I frequently read letters in the JEP from drivers bemoaning the actions of cyclists and vice versa. Polemic arguments that seem to have no understanding of the other’s point of view - never the twain shall meet. I believe there are some tips that would help drivers and cyclists have a better understanding and live more harmoniously. For some this may be teaching a granny to suck eggs, but this is my chance in the hotseat, so here are a few of my bugbears:
Cycle positively! Don’t hide in the hedge, you’ll end up with your tyres caught in a drain or over the bonnet of a car.

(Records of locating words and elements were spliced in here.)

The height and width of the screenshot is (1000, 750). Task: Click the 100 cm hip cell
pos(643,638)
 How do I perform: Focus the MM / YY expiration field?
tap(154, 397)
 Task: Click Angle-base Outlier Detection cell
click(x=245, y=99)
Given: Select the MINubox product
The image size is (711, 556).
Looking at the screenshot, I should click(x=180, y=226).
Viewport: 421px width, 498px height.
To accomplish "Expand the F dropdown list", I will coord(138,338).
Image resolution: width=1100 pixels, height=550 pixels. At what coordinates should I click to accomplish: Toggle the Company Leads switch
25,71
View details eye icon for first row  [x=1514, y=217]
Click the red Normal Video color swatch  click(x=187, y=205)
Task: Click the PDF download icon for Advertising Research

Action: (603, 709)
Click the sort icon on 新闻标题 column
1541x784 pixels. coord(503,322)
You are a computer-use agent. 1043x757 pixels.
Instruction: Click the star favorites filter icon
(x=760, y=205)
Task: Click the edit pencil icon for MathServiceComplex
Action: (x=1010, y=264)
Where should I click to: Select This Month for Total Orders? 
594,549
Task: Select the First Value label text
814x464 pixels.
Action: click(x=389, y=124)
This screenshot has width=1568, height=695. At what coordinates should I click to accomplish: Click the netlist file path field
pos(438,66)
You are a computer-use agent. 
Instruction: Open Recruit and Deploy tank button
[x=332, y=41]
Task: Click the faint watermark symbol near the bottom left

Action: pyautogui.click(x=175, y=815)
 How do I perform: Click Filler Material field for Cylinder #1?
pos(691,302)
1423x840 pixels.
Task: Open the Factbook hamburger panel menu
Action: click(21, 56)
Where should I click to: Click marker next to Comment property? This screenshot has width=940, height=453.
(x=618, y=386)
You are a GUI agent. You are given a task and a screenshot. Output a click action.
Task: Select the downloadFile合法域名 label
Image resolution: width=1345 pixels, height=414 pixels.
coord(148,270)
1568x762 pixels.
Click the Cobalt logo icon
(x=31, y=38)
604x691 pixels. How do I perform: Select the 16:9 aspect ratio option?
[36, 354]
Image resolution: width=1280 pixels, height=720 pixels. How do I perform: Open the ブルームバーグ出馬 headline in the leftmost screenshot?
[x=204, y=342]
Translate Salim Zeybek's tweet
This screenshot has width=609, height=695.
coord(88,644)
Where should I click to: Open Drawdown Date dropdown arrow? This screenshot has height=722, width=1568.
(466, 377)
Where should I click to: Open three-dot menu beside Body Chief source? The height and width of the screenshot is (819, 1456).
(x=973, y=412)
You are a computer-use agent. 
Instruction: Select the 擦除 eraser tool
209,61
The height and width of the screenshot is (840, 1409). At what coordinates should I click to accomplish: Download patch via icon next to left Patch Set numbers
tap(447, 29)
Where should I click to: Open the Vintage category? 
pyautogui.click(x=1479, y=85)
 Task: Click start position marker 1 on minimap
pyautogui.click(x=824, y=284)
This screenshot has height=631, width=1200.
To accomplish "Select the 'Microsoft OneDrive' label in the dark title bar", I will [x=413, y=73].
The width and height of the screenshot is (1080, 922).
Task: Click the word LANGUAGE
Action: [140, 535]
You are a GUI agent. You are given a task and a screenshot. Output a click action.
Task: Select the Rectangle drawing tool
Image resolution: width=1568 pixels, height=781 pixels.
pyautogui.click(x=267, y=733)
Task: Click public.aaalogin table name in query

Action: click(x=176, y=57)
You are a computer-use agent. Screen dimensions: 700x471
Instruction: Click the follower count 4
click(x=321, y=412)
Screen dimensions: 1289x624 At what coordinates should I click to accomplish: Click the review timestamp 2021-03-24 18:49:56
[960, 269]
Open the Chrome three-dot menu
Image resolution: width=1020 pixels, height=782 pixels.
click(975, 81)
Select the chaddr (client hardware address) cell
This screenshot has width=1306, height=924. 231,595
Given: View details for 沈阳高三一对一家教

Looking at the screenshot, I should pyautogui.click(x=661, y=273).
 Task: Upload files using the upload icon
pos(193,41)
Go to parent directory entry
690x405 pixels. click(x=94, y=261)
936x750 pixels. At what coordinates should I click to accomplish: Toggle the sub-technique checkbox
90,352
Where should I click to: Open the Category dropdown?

Many junctions in Jersey are such that cars need to edge out to get a good enough view to be able to pull out.
Allow traffic to pass! there is nothing more annoying as a driver than to be stuck in a long line of traffic behind a cyclist.
Indicate in plenty of time! This applies to both car drivers and cyclists. I know you know where you’re going, but no one else has a clue. The typical Jersey driver more often than not indicates as an afterthought – by which point the average cyclist is half way up the verge or the car driver has had to perform a …
Don’t undertake! Drivers are not expecting you to pass on their nearside, so it’s hardly surprising you get squashed against the kerb.
I could go on about not riding the wrong way down one way streets or in pedestrianised areas, but I do have a word limit.
And a few tips for drivers:
I hope you participate in this year’s Green Day, but if, for whatever reason, you do still need to use your car on that day, please spare a thought for those who are taking on this brave task. With a bit of mutual consideration the roads should be a happier place for all of us.